As you described here :
https://groups.google.com/forum/#!topic/actionml-user/yPKzj1Ej7hM

2017-06-05 0:28 GMT+04:00 Marius Rabenarivo <[email protected]>:

> You previously said that the combo of w2v + LDA can be combined with the
> existing UR but
> would be a separate template add-on to create enriching events for the UR.
>
> Can you give some guidance about how it should be implemented?
>
> 2017-06-04 23:14 GMT+04:00 Marius Rabenarivo <[email protected]>:
>
>> Thank you very much for all these clarifications?
>>
>> Yes, I have items with no conversions.

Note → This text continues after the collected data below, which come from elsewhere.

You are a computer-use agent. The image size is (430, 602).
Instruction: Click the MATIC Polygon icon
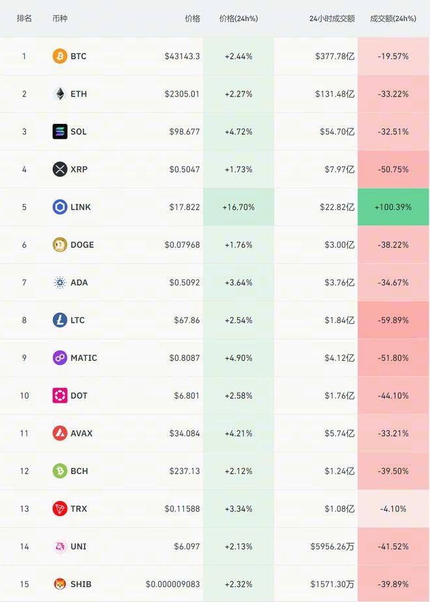60,358
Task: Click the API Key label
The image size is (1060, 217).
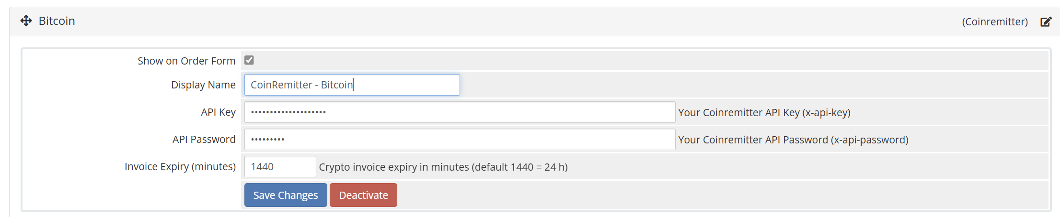Action: pos(218,112)
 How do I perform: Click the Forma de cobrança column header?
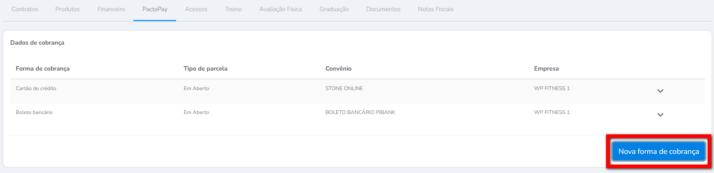(43, 69)

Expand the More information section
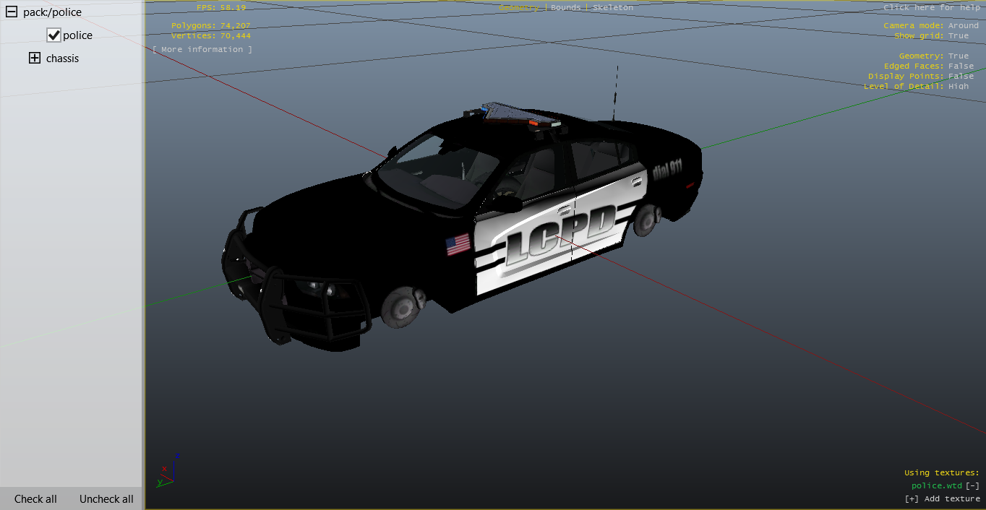[x=202, y=50]
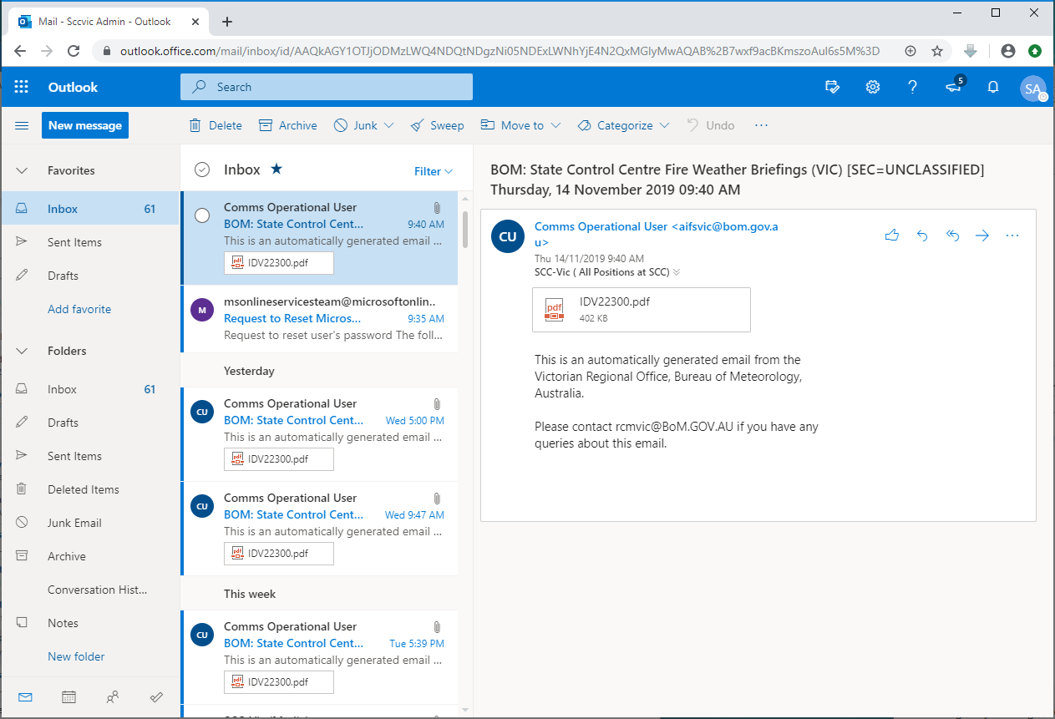The width and height of the screenshot is (1055, 719).
Task: Switch to Calendar view icon
Action: pos(69,696)
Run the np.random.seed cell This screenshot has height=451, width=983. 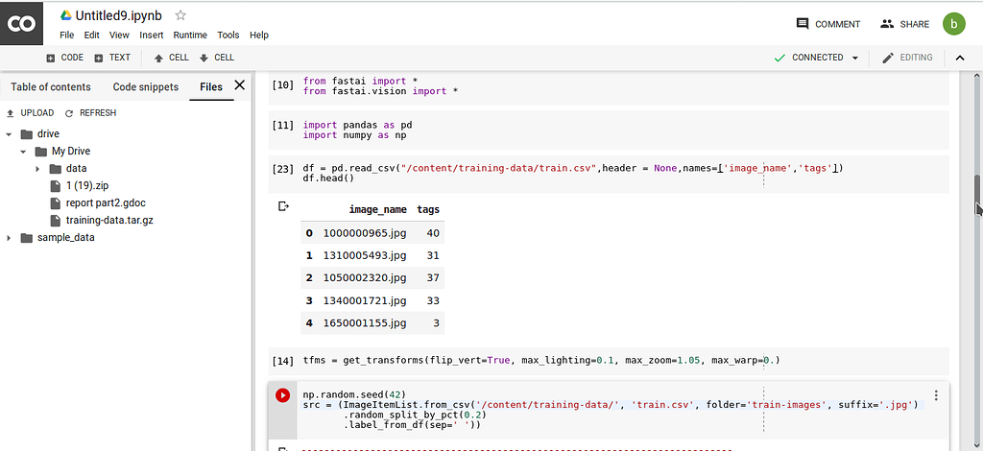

>> I did read in the literature that content-based recs are less sensible to
>> cold-start problem
>> so I headed to it.
>>
>> You suggested to use Word2Vec in previous post for item with few content
>> attached to it.
>>
>> I already computed Word2Vec for my items using simple sum and want to use
>> them to
>> do some smoothing in the sparse user-item matrix.
>>
>> I was thinking that a kind of tensor operation may be used with CF with
>> the Word2Vec vectors
>> atached to items.
>>
>> 2017-06-04 23:05 GMT+04:00 Pat Ferrel <[email protected]>:
>>
>>> TT’ does not solve cold start because you need user history for
>>> personalizations. There are several other techniques that I’ve mentioned
>>> many times on the list that help with cold start but TT’ is for a slightly
>>> different thing. It’s use is when you have a user’s history of item
>>> preferences but the items are too old to recommend and you only want to
>>> recommend new ones with no history. If you think about news, it is close to
>>> being like this. Or patent application, law opinions or judgments too. To
>>> be helpful there needs to be a lot of content for each item and you only
>>> want new things recommended.
>>>
>>> What cold-start do you need to “solve” new anonymous users with no
>>> history or items with no conversions? Search the PIO list and AML group for
>>> past posts on this.
>>>
>>> Tag use is implemented as both CF and content similarity (not TT’). If
>>> you ask for item-based recommendation and the item has no conversions, you
>>> will get popular items by default. If you boost items with the same tags as
>>> the item the user is looking at, you get popular items mostly with similar
>>> tags. If you disable the popularity part you get items with similar tags,
>>> This requires that you attach tags to the items with $set and your query
>>> should contain the tags (or any other properties) of the example item.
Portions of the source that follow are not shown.